[Aujourd’hui tombé dans l’oubli, le journaliste et chroniqueur Timothée Trimm fit les beaux jours du Petit Journal, dont il était l’une des plumes les plus populaires. Au point de susciter l’irritation des frères Goncourt qui, en 1860, se lamentaient qu’au pays de Victor Hugo, de Balzac et de Michelet, il fût l’auteur le plus lu. En effet, ses feuilletons pouvaient porter de 200 000 à 300 000 le tirage du quotidien républicain et conservateur. Né à Bouchain (Nord), au sein d’une famille d’officiers d’Empire, Antoine Joseph Napoléon Lespès (1815-1875) est promis à une carrière militaire, qu’il écourte pour devenir brièvement détective auprès de Vidocq, avant de se tourner vers le journalisme. Sous divers pseudonymes (Léo Lespès ou Timothée Trimm), il écrira pour plusieurs titres, notamment le périodique L’Audience dans les années 1840 puis, entre 1862 et 1869, pour le Petit Journal. Feuilletons, chroniques, articles de vulgarisation… Eclectique dans la forme et les sujets, mêlant humeur et humour, Timothée Trimm sait saisir l’air du temps. A l’instar de cette chronique sur les violences conjugales écrite en 1866, à l’aube de la première vague féministe qui voit la création de la Ligue en faveur du droit des femmes en 1868 – il n’est pas sûr qu’André Léo, sa fondatrice, se retrouve dans les propos paternalistes de Timothée Trimm.]

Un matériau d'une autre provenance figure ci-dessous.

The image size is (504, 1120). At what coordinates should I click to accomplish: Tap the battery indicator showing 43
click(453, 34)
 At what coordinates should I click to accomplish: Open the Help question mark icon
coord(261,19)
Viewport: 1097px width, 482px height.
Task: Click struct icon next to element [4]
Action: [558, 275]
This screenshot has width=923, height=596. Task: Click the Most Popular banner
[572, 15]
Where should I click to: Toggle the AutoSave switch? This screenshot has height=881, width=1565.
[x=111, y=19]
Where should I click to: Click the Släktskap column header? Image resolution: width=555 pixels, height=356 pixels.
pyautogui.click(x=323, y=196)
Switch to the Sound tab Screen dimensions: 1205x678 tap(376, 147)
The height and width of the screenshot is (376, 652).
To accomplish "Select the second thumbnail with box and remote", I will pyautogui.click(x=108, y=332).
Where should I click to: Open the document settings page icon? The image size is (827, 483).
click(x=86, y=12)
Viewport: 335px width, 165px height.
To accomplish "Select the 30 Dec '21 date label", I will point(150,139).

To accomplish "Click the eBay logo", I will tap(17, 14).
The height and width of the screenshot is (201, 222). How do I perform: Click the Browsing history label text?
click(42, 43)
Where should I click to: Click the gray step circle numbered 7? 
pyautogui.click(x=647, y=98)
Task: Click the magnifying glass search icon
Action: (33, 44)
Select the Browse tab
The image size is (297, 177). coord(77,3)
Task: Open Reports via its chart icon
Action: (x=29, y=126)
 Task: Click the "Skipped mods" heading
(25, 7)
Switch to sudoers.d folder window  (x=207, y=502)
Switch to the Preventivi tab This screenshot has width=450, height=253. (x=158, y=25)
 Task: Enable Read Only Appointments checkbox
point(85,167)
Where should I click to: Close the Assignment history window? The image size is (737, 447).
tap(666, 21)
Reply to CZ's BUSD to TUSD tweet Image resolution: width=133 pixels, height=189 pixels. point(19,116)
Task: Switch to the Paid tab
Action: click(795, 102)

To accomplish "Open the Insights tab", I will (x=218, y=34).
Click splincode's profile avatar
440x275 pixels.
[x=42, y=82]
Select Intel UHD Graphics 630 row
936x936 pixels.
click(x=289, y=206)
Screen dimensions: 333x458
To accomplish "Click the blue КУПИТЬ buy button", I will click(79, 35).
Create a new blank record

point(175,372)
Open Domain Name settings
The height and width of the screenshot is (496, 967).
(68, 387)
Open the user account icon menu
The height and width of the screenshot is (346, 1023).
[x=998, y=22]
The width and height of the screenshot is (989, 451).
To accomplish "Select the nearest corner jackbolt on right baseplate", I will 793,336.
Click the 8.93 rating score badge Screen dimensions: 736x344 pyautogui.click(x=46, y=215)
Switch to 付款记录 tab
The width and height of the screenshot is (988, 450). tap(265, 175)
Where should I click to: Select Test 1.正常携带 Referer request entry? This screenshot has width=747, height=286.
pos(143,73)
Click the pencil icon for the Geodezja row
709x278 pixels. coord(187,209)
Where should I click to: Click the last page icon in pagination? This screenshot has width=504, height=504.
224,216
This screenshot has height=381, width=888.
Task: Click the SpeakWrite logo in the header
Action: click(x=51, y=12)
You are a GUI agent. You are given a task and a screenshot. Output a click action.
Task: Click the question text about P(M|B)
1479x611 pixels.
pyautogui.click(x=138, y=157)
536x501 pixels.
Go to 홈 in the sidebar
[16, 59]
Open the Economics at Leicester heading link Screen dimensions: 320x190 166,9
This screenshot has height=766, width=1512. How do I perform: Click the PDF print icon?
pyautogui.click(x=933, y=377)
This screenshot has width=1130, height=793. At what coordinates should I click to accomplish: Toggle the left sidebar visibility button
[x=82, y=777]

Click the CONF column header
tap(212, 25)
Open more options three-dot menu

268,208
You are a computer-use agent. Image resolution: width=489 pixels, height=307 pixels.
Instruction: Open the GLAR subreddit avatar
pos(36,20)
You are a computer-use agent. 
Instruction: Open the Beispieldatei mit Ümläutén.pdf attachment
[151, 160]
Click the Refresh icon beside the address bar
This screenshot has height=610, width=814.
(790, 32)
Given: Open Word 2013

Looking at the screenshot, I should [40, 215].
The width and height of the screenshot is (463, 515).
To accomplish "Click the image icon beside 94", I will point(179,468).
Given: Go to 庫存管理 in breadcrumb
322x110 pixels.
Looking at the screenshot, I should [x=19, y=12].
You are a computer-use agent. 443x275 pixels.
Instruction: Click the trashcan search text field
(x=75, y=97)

Vous croyez que je vais, usurpant la robe écarlate, la main gauche posée magistralement sur le code, la main droite appuyant ma démonstration d’un geste énergique, prononcer ici un réquisitoire en forme et fulminer contre l’insensé qui porte un bras sacrilège sur ce que Dieu créa de plus doux et de plus gracieux… Une accusation en règle.
Vous vous imaginez que je vais requérir contre tout mari brutal l’application de l’article du code pénal qui lui inflige la prison, en demandant le maximum des peines qu’il édicte ; détrompez-vous. Je ne suis pas chargé de faire justice… Personne ne me demandera de conclusions répressives, et si je parle des violences conjugales, c’est bien plutôt pour les prévenir que pour les châtier.
L’homme est né agressif. Dès l’enfance, un baby lève sa main de poupée sur sa mère, dans ses moments d’humeur ou d’appétit… Mais qui donc a appris à cet innocent la science des voies de fait ? Il n’a assisté à aucun pugilat, il n’a vu de son berceau aucune lutte brutale. Et il frappe sur la blanche poitrine qui le nourrit, comme un glouton à la porte d’un restaurant…
Frapper une femme, c’est plus qu’un crime, c’est une lâcheté… La femme, c’est toujours un enfant ; il a grandi, voilà tout. La femme, c’est l’enjouement, c’est la gaîté, c’est la soudaineté, c’est le caprice revêtant une forme humaine. Elle est joueuse, elle est étourdie, elle est mélancolique et folle dans la même minute. C’est sans doute afin que l’homme ne pût s’ennuyer jamais que le Créateur lui a donné la femme aux multiples physionomies.
Chacune de ses heures est une transfiguration. Il y a longtemps que le kaléidoscope, avec ses couleurs changeantes, a établi son prisme dans ses doux yeux.